Pectus excavatum is a condition in which it looks as if a child's breastbone (sternum) is caved in. Both the breastbone and the part of the ribs that connect to it are depressed into the chest.
Pectus excavatum may not be noticeable at birth. By the age of two or three years, however, it is apparent. It can get worse during childhood and puberty.
Pectus excavatum is clearly visible as a sunken portion in the center of a child's chest. This may cause a child concern. Some children with pectus excavatum complain of pain in the wall of their chest. In some cases, the depression may be deep enough to affect the working of the child's heart or lungs. This may limit how much or how strenuously a child can play or be active.

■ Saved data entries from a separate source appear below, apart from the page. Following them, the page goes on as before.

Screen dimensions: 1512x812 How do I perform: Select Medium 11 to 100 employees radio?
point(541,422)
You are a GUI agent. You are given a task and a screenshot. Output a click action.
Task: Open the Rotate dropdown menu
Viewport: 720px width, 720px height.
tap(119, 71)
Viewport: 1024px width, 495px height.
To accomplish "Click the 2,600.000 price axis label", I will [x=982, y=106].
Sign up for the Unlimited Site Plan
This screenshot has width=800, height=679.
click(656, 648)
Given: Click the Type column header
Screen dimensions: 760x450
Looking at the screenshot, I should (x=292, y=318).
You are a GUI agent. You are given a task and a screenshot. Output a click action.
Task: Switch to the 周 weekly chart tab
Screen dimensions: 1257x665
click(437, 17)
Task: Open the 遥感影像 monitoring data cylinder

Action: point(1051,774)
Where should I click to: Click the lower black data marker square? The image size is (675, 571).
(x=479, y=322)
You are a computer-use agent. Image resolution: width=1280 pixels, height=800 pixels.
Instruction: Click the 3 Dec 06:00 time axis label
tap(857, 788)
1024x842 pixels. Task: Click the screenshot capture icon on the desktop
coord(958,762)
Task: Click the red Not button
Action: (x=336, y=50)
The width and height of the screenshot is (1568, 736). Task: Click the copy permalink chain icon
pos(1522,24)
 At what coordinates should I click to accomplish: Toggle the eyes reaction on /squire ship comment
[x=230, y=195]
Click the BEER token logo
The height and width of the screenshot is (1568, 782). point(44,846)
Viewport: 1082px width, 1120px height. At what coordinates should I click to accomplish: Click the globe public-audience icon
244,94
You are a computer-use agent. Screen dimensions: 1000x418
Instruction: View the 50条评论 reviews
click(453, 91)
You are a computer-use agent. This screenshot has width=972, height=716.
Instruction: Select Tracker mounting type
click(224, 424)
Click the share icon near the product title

Causes of and Risk Factors
Pectus excavatum is caused by an overgrowth of cartilage as the chest wall is developing before birth. Cartilage is a tough, elastic, fibrous tissue. It makes up most of the skeleton as a baby develops before it is born. The cartilage turns to bone as the baby matures. Cartilage is what makes up the outer portion of the ear and lines the joints of the body.
In pectus excavatum, the cartilage is extra long and pushes the breastbone backward.
Pectus excavatum is four times more common in boys than girls. It tends to run in families. Pectus excavatum often occurs along with other muscle and bone abnormalities such as scoliosis.
Pectus excavatum can be diagnosed with a physical examination. A computed tomography scan is usually done to give the doctor an image of how the condition is affecting the lungs and heart. In some cases, a cardiologist will be consulted. An echocardiograph will be done to get more information on how the child's heart is functioning. In addition, lung function tests may be done to identify the impact of pectus excavatum on the child's ability to breathe and get oxygen.
Pectus excavatum can be treated with surgery. This requires the child to be in the hospital for four to six days after surgery.
There are two types of surgery used to treat pectus excavatum:
The traditional approach. This involves an incision across the chest to partially remove the cartilage and a wedge of the breast bone. A strut is put in place behind the breastbone to hold it in a higher place while the bone and cartilage grow back more normally. The strut is removed six weeks or more after the surgery.
A Nuss repair. This approach uses minimally invasive surgical techniques. Two small incisions are made on each side of the chest. A c-shaped strut is inserted through the incisions and then rotated to push the breastbone up and outward. This approach may not be suitable for older adolescents or children who have more of a depression on one side of the chest than the other.